_任务集_:
1. 根据下方的引用段落,逐行回答以下三个问题:
(a) 用 SparkConf 配置时,应用名称设成了什么?
(b) 调用 newAPIHadoopFile 时,报错说 OrcInputFormat 无法转换成哪个类?
(c) 用 sqlContext.read 读取文件时,format 里指定的格式是什么?
2. 把下方引用段落中从“我想从pyspark shell加载一个orc文件来创建一个hadoopRDD。”一直到“任何人都可以告诉我为Orc和序列文件做正确的方法。”为止的那一段原样抄录出来。

_引用段落_:

────────

我想从pyspark shell加载一个orc文件来创建一个hadoopRDD。
我在pyspark shell中使用下面的命令:
>>> from pyspark import SparkConf, SparkContext
>>> conf = SparkConf().setMaster("local").setAppName("My App")
>>> sc = SparkContext(conf = conf)
>>> lines =sc.newAPIHadoopFile("/tmp/orcfile","org.apache.hadoop.hive.ql.io.orc.OrcInputFormat","org.apache.hadoop.io.Text","org.apache.hadoop.io.LongWritable")
我收到如下错误:
py4j.protocol.Py4JJavaError: An error occurred while calling z:org.apache.spark.api.python.PythonRDD.newAPIHadoopFile.
: java.lang.ClassCastException: org.apache.hadoop.hive.ql.io.orc.OrcInputFormat cannot be cast to org.apache.hadoop.mapreduce.InputFormat
任何人都可以告诉我为Orc和序列文件做正确的方法。
我能够从hiveContext创建数据框:
>>> orcfile = "/tmp/orcfile"
>>> sqlContext = HiveContext(sc)
>>> read_orclines = sqlContext.read.format("orc").load(orcfile)
>>> read_orclines.first()

────────

_数据条目_:
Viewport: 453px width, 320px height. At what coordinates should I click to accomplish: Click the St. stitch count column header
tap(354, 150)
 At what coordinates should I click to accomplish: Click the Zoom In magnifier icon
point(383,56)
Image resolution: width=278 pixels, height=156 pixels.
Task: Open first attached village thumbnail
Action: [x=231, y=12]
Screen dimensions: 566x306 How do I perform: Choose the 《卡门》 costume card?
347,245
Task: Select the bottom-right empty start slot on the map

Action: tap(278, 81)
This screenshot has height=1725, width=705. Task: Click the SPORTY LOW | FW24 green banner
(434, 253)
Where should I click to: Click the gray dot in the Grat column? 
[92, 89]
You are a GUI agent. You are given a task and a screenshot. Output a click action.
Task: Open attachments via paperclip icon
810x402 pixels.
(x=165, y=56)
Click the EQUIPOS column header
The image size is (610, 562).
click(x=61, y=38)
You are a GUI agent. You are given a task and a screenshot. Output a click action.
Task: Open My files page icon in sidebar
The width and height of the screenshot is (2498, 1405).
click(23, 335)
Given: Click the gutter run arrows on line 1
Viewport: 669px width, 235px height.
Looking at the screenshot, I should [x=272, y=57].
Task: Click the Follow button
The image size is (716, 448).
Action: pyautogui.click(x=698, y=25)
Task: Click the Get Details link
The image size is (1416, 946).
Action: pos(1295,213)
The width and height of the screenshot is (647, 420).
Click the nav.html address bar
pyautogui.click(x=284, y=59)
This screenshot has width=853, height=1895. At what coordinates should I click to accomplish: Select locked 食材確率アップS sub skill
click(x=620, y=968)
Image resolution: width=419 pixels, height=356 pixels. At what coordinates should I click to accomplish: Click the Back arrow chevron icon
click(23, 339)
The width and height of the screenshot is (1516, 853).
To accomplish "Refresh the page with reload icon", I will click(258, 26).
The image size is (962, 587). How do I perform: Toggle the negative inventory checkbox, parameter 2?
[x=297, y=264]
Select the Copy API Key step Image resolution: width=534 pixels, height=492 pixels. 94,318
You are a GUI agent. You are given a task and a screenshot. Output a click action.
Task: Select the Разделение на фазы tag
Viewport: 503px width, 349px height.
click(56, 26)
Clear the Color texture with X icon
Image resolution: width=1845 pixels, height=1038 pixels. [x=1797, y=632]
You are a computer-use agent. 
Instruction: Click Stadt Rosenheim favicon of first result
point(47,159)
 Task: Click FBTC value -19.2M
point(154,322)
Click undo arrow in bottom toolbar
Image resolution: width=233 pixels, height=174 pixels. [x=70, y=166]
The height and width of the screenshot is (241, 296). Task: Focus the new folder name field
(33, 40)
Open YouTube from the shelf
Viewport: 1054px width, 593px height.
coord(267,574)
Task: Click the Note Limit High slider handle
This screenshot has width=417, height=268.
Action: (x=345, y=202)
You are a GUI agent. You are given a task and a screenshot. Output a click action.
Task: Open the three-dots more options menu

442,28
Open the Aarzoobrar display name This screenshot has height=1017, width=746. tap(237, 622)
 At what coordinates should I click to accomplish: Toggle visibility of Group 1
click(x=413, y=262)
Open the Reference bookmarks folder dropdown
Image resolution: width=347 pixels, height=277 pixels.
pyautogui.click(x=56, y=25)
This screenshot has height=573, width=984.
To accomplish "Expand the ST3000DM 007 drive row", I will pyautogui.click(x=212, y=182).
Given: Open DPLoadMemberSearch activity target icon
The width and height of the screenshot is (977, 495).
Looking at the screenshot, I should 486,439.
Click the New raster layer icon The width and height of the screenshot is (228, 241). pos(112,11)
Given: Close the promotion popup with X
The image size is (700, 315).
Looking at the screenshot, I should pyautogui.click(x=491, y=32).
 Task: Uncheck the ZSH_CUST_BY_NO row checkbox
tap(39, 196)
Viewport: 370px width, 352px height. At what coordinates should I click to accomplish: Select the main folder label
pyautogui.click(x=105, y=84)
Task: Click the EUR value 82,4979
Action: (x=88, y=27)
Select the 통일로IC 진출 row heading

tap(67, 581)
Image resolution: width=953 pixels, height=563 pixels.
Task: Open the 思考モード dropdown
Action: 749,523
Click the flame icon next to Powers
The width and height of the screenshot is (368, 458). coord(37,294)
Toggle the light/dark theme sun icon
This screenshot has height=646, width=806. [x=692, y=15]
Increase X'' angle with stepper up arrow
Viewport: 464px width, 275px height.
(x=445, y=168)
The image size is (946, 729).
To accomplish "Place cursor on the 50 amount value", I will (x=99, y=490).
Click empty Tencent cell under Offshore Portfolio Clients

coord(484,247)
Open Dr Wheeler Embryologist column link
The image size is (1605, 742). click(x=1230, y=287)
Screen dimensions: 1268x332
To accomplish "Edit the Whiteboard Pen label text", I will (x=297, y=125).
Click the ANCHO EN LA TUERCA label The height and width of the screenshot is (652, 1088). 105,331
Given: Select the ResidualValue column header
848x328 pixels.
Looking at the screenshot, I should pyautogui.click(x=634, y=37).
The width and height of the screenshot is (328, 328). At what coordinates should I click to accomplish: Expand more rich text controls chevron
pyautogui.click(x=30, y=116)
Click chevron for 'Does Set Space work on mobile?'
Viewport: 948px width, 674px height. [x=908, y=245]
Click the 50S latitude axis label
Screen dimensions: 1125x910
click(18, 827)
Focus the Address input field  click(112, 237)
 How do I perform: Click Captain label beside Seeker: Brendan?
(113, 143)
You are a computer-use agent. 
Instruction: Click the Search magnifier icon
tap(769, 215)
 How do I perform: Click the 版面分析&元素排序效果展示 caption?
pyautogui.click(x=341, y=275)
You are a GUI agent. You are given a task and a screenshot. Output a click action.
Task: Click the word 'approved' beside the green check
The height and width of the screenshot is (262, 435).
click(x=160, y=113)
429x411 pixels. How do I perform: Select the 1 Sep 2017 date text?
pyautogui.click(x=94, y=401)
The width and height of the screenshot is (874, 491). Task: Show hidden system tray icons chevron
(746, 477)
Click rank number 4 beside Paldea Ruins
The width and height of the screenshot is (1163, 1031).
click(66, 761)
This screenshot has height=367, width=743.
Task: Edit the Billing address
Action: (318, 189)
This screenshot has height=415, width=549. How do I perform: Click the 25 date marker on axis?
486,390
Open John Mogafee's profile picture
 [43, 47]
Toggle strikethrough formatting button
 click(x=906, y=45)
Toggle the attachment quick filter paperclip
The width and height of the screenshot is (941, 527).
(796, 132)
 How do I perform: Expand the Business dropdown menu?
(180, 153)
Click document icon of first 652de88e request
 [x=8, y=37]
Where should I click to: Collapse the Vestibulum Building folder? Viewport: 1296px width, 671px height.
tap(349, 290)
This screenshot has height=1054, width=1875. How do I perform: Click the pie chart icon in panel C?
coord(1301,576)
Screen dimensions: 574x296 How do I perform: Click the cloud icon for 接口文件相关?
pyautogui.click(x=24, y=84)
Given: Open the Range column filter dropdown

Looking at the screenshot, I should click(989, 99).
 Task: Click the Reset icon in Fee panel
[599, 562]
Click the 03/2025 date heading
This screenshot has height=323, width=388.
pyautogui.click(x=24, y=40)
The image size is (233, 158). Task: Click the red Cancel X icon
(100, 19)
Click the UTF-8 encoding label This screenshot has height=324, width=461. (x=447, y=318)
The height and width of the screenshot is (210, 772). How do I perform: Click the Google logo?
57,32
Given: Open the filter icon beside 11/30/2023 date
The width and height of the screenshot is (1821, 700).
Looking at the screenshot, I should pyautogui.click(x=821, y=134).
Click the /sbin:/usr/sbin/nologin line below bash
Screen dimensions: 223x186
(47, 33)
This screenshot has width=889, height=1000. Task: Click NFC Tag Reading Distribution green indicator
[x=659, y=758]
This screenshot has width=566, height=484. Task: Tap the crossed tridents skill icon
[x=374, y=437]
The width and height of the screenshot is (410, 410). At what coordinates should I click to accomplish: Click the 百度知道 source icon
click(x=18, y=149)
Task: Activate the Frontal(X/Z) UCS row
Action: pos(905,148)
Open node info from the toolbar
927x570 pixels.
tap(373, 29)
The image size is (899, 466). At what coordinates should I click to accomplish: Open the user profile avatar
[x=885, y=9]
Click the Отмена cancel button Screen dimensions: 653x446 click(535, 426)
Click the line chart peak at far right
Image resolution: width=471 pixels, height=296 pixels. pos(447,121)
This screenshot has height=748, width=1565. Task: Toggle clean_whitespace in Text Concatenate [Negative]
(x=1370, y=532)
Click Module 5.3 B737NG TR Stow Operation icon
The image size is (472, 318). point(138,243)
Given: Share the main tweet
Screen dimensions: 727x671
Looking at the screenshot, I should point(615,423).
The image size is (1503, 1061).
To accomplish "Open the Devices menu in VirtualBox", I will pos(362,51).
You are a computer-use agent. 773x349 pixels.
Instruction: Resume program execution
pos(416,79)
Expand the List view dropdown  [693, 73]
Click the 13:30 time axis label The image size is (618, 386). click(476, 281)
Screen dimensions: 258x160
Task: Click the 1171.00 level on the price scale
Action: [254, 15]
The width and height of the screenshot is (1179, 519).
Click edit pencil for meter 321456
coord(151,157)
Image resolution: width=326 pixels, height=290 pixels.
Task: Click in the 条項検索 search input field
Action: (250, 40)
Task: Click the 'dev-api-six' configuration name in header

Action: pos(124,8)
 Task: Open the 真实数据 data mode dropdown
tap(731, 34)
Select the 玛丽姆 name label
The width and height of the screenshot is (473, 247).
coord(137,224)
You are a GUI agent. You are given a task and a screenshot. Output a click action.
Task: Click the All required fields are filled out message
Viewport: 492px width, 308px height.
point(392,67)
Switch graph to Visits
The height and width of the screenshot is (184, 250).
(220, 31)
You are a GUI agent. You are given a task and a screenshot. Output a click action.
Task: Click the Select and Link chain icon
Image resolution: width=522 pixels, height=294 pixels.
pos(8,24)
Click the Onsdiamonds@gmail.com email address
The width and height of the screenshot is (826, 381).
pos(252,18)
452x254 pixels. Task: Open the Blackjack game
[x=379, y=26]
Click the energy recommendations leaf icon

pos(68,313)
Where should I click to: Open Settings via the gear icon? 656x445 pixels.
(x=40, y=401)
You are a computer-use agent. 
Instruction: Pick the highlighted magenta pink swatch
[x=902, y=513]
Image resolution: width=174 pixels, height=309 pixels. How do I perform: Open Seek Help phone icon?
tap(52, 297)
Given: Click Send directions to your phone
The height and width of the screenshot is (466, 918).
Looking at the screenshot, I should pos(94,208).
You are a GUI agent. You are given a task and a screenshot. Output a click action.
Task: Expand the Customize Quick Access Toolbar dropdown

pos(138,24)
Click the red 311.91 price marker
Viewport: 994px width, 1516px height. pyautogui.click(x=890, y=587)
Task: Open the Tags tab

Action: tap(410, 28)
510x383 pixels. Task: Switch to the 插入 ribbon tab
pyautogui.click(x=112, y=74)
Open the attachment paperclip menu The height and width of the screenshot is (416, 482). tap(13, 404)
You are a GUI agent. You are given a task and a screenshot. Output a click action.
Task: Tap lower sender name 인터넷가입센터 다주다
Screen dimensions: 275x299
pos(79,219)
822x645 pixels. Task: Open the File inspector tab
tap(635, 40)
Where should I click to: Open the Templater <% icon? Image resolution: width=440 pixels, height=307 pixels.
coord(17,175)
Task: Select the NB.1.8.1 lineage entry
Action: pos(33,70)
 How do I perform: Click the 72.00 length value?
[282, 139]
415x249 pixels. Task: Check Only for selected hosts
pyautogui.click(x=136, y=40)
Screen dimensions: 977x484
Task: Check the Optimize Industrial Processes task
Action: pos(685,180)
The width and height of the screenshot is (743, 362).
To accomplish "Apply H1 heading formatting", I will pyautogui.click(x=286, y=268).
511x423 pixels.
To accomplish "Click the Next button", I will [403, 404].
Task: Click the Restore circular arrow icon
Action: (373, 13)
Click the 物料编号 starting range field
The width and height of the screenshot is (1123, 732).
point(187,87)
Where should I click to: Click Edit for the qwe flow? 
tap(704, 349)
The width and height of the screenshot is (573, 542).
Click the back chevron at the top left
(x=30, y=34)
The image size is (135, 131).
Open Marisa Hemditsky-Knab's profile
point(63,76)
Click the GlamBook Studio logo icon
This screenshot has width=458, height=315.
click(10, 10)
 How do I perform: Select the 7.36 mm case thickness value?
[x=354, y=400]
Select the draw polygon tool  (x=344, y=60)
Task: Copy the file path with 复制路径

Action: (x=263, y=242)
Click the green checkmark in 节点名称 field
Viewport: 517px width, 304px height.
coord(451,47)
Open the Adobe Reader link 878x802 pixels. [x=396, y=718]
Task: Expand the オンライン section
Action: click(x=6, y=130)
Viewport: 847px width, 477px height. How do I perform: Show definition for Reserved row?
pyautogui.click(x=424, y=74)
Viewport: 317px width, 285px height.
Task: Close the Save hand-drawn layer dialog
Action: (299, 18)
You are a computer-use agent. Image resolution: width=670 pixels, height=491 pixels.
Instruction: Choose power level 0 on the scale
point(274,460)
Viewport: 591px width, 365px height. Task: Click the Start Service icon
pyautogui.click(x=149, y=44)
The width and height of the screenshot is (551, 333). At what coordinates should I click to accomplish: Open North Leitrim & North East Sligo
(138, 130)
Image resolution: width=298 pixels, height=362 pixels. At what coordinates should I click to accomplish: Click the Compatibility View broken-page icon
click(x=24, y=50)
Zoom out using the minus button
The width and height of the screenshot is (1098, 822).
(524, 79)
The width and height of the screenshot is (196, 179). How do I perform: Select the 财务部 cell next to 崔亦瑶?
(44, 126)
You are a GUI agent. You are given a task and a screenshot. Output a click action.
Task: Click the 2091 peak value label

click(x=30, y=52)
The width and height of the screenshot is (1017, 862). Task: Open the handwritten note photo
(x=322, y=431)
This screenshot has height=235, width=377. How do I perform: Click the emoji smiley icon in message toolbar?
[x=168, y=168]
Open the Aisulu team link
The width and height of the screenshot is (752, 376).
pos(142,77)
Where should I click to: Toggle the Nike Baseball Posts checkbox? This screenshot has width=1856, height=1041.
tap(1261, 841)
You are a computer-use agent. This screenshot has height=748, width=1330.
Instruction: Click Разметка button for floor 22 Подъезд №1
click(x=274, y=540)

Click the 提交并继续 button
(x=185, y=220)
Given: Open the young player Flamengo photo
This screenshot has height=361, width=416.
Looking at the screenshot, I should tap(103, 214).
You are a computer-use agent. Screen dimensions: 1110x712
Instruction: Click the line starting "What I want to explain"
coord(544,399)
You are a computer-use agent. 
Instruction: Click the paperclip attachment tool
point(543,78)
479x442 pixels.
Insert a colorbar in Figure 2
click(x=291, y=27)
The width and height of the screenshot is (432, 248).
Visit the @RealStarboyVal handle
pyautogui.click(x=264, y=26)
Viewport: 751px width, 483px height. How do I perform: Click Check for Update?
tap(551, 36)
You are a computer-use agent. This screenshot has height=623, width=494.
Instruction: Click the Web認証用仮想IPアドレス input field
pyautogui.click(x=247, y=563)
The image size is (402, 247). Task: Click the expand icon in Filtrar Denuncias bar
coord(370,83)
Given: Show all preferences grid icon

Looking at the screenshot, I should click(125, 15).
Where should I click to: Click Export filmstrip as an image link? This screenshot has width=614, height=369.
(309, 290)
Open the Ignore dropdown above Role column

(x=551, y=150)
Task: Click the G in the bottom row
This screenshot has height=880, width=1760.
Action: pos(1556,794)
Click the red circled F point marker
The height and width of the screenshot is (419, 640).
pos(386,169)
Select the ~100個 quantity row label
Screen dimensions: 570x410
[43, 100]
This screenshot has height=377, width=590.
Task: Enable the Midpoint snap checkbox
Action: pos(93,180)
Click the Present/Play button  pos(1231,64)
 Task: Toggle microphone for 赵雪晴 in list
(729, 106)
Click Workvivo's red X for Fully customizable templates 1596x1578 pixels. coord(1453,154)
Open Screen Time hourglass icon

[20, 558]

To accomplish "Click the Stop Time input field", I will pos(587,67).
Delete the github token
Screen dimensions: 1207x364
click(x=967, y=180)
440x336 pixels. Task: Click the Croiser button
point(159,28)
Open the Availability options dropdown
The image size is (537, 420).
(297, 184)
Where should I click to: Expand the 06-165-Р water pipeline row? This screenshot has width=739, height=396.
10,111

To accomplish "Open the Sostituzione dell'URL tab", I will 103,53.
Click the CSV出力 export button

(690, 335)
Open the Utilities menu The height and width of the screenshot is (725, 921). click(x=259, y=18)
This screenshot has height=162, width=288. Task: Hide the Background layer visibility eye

────────

_结果_:
1.
(a) My App
(b) org.apache.hadoop.mapreduce.InputFormat
(c) orc

2.
我想从pyspark shell加载一个orc文件来创建一个hadoopRDD。
我在pyspark shell中使用下面的命令:
>>> from pyspark import SparkConf, SparkContext
>>> conf = SparkConf().setMaster("local").setAppName("My App")
>>> sc = SparkContext(conf = conf)
>>> lines =sc.newAPIHadoopFile("/tmp/orcfile","org.apache.hadoop.hive.ql.io.orc.OrcInputFormat","org.apache.hadoop.io.Text","org.apache.hadoop.io.LongWritable")
我收到如下错误:
py4j.protocol.Py4JJavaError: An error occurred while calling z:org.apache.spark.api.python.PythonRDD.newAPIHadoopFile.
: java.lang.ClassCastException: org.apache.hadoop.hive.ql.io.orc.OrcInputFormat cannot be cast to org.apache.hadoop.mapreduce.InputFormat
任何人都可以告诉我为Orc和序列文件做正确的方法。